## start LISTING

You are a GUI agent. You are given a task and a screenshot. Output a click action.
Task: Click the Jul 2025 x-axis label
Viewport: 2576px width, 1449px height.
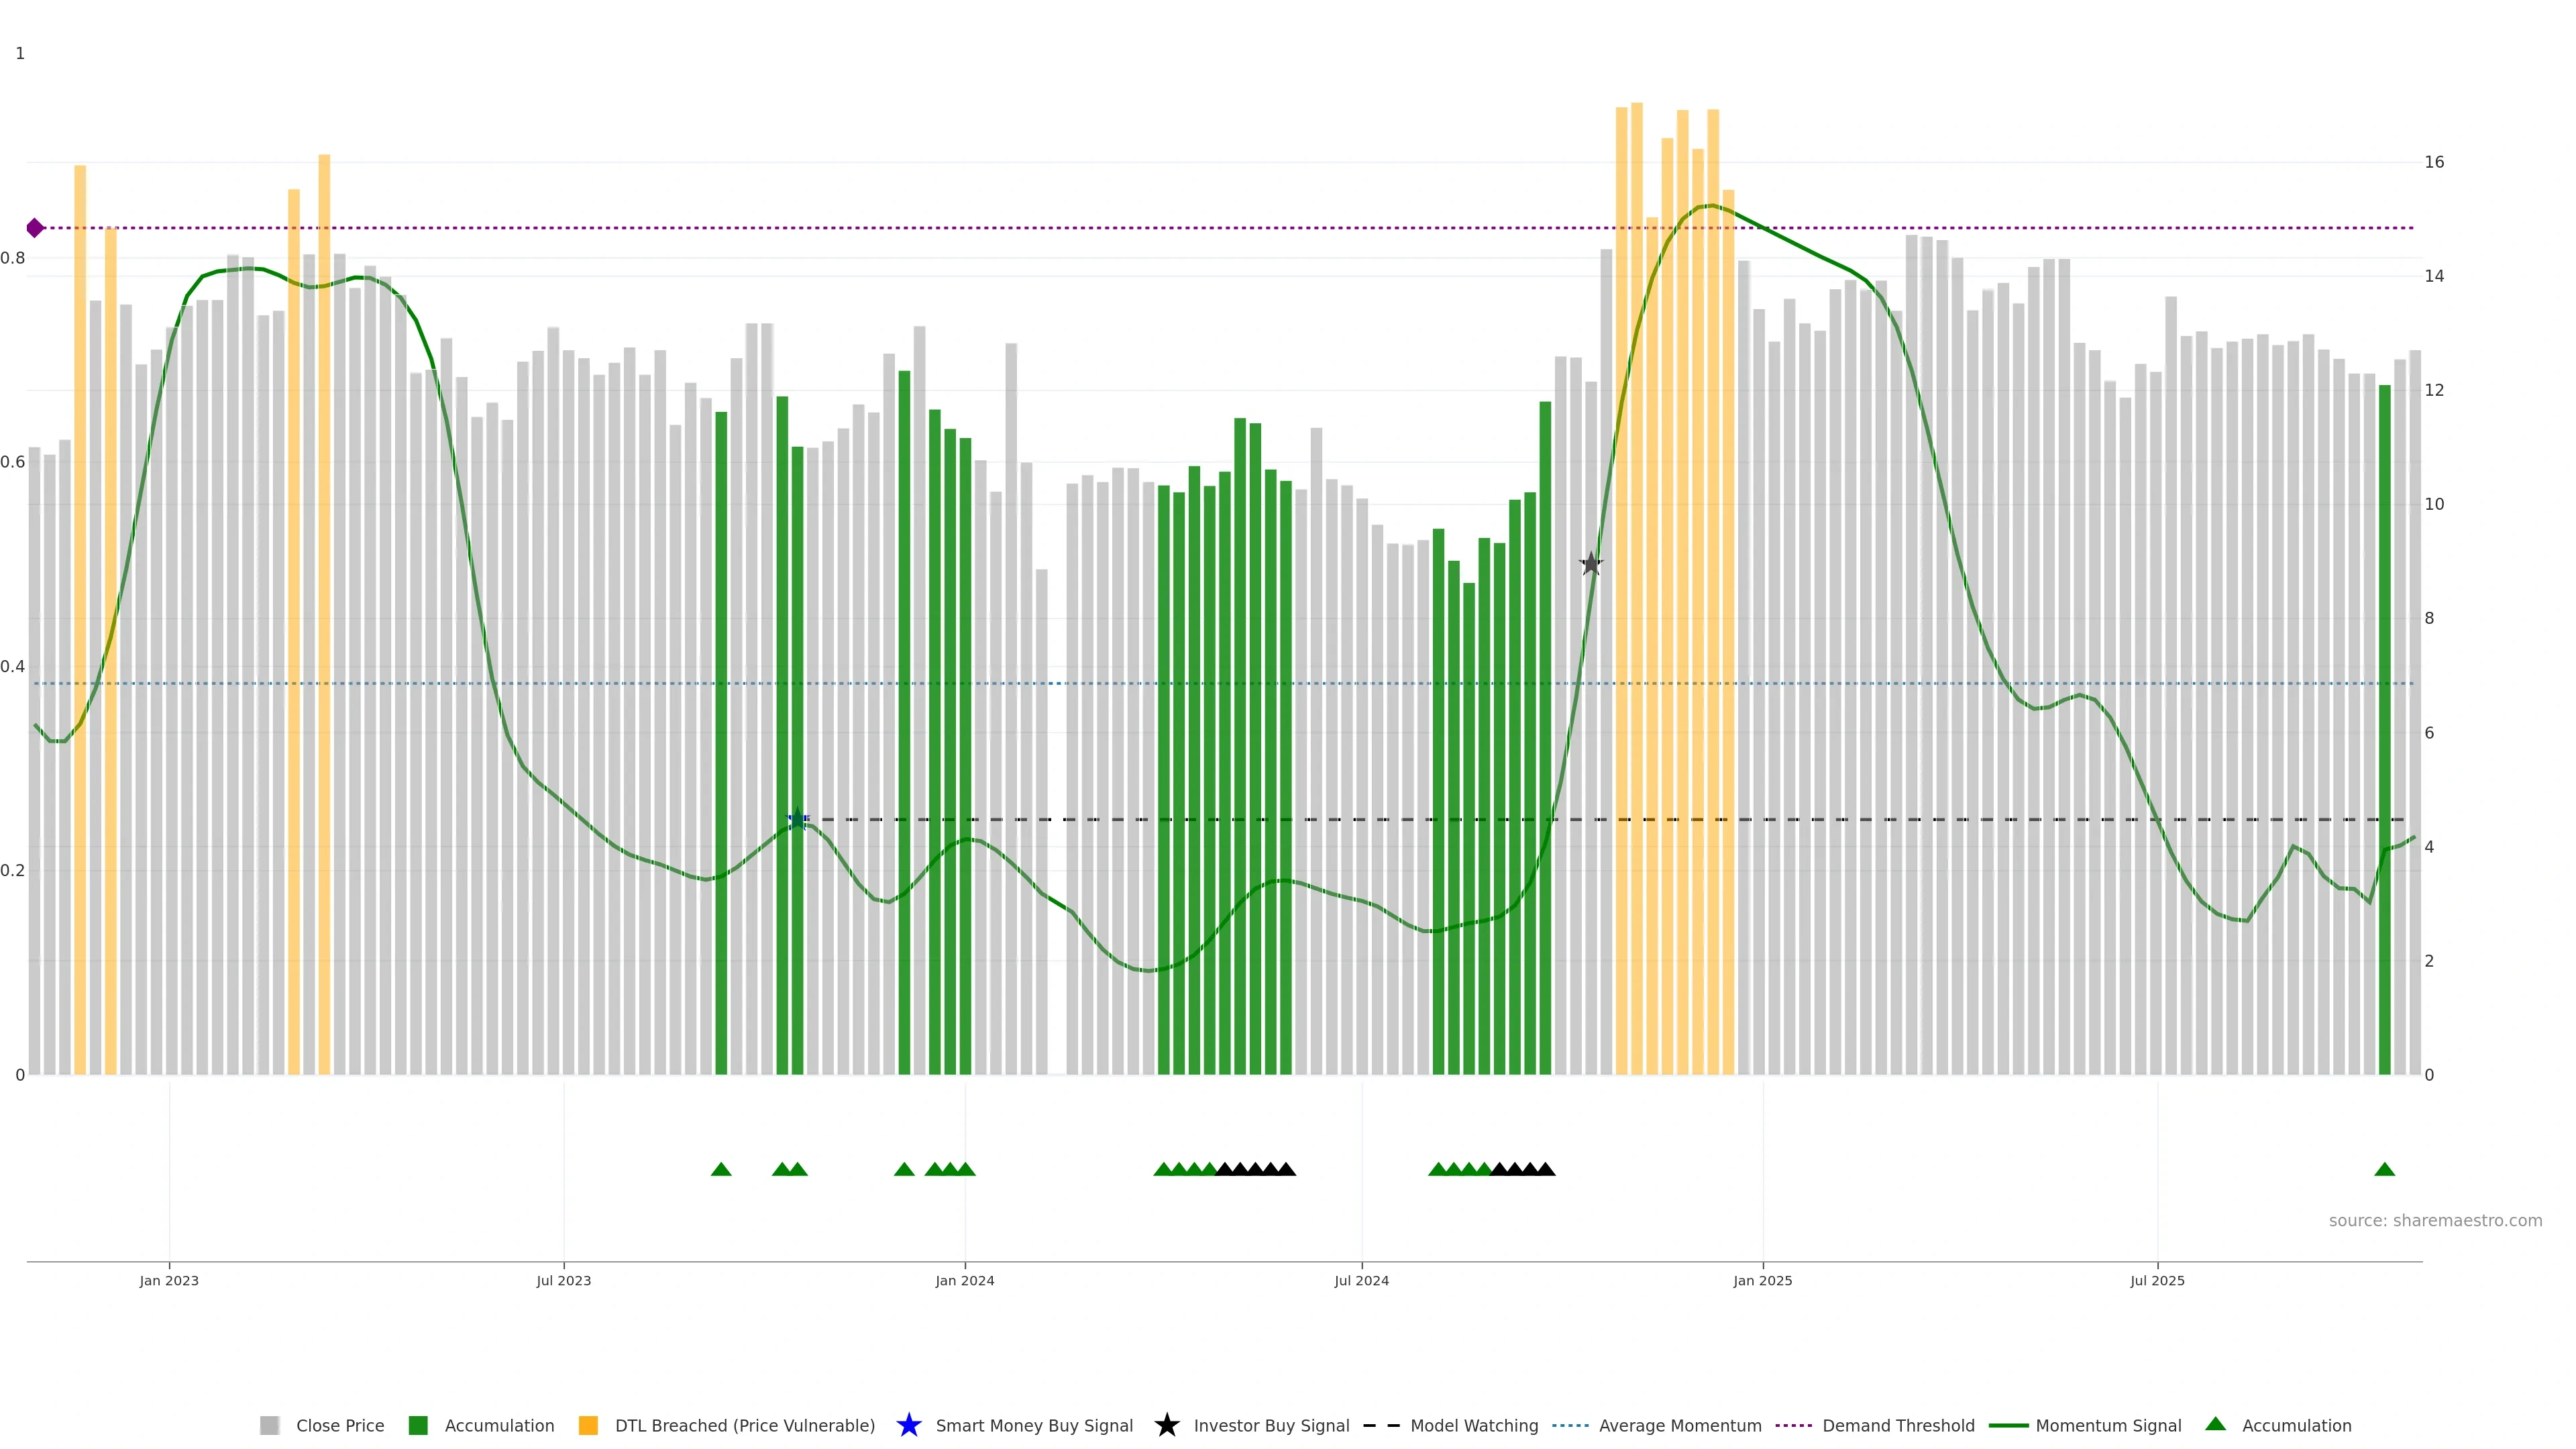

## end LISTING
## start LISTING

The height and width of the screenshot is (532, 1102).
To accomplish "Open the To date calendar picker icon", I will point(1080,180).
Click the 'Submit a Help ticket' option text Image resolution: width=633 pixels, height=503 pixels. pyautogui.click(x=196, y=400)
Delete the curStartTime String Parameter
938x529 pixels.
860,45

## end LISTING
## start LISTING

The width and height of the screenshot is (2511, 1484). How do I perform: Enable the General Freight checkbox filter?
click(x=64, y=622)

## end LISTING

- WHAT IS NEEDED
Render the rows from the line with "The width and" up to and including the line with "click(x=64, y=622)" as a two-column CSV headed instruction and action, one line per row. Put each row's text and its answer in one quoted field apiece, with line breaks turned into spaces.

- RESPONSE
instruction,action
"The width and height of the screenshot is (2511, 1484). How do I perform: Enable the General Freight checkbox filter?","click(x=64, y=622)"